◆ **TASK PROMPT**:
Answer these questions about the SFrame patch discussion below, one per line:
(a) How many bits wide is the field in an SFrame FRE that holds the offset count?
(b) What does the second proposed patch series turn the FRE count field into?
(c) How many suggestions does the reply say it has for the "FP without RA on stack" issue?

◆ **EXCERPT PROVIDED**:
On 4/22/24 08:59, Jens Remus wrote:
> This patch series adds support in SFrame to represent the frame pointer
> (FP) without the return address (RA) being saved on the stack (and/or on
> s390x in another register).
> 
> This is the second of two proposed alternatives:
> 1. The alternative patch series uses a dummy padding offset (invalid
>     offset from CFA value of zero) as RA offset to represent FP without
>     RA on saved on the stack.
> 2. This patch series changes the SFrame FRE count field into
>     a bitmap, to convey which offsets follow the FRE.
> 
> Note that it currently applies on top of my v3 patch series series that
> adds initial support to generate .sframe from CFI directives on s390x,
> although it is independent of that.
> 
> A SFrame FRE currently has a 4-bit field containing the offset count
> that follow the FRE. While this could account for up to 15 offsets (or
> 16, when excluding the mandatory CFA offset from CFA base register), it
> cannot represent which of these offsets actually follow.
> 
> Redefining the 4-bit count field into a 4-bit offset bitmap allows to
> track up to 4 offsets (or 5, when excluding the mandatory CFA offset
> from CFA base register).
> 

This approach, in its current form, immensely confines the future 
adaptability of the format.

My recommendation would be to avoid such changes to format where is 
becomes more restrictive for future needs.  While it is generally 
recommended to not add more registers to track, confining it now to 4 
(or 5) offsets now seems rather limiting.

I have two suggestions to resolve this issue of "FP without RA on 
stack".  I will reply on the other thread.

◆ **DATA EXTRACT**:
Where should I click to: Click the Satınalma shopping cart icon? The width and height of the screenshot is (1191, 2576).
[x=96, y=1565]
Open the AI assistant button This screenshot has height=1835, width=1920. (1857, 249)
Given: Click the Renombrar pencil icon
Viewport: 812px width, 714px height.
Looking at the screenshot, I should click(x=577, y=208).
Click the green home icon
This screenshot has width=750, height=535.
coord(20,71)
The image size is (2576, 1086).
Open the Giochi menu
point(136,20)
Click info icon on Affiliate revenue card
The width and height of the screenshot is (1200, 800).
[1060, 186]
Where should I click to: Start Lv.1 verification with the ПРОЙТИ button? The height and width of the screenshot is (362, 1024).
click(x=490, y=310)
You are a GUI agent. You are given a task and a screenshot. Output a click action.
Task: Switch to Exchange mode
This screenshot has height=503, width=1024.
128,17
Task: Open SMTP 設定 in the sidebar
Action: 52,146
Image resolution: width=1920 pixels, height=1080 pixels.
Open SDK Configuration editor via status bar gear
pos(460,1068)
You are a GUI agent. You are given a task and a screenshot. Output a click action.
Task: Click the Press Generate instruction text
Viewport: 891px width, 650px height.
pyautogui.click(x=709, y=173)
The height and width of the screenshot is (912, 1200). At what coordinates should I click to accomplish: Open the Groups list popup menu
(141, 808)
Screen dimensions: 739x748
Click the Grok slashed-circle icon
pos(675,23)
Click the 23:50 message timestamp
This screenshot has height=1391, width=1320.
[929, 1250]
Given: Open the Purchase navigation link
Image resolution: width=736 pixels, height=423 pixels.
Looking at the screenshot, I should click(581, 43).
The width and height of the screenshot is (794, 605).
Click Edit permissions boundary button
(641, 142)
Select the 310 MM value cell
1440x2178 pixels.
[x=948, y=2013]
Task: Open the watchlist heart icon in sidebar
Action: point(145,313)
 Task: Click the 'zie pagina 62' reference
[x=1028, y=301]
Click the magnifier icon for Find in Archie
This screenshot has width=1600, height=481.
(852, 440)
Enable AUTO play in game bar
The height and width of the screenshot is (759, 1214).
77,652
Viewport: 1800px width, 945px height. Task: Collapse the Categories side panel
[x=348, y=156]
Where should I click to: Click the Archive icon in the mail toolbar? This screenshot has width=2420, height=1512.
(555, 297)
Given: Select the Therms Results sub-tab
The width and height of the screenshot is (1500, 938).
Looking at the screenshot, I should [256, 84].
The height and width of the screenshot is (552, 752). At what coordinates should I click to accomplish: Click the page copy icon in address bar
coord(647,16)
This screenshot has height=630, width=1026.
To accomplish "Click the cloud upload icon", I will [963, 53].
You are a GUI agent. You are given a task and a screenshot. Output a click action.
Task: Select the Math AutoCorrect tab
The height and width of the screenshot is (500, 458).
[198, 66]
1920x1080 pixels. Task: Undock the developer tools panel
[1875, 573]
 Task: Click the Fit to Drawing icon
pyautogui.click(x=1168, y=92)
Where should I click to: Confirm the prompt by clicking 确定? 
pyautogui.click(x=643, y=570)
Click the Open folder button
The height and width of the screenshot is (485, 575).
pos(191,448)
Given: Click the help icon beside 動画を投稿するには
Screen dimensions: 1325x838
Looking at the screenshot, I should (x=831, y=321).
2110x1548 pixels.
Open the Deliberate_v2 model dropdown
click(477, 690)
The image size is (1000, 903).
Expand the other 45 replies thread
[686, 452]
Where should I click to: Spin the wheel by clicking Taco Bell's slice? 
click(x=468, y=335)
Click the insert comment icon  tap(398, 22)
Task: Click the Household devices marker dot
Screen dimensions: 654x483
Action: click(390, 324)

◆ **EXPECTED ANSWER**:
(a) It is a 4-bit field.
(b) It becomes a bitmap that shows which offsets follow the FRE.
(c) The reply says it has two suggestions.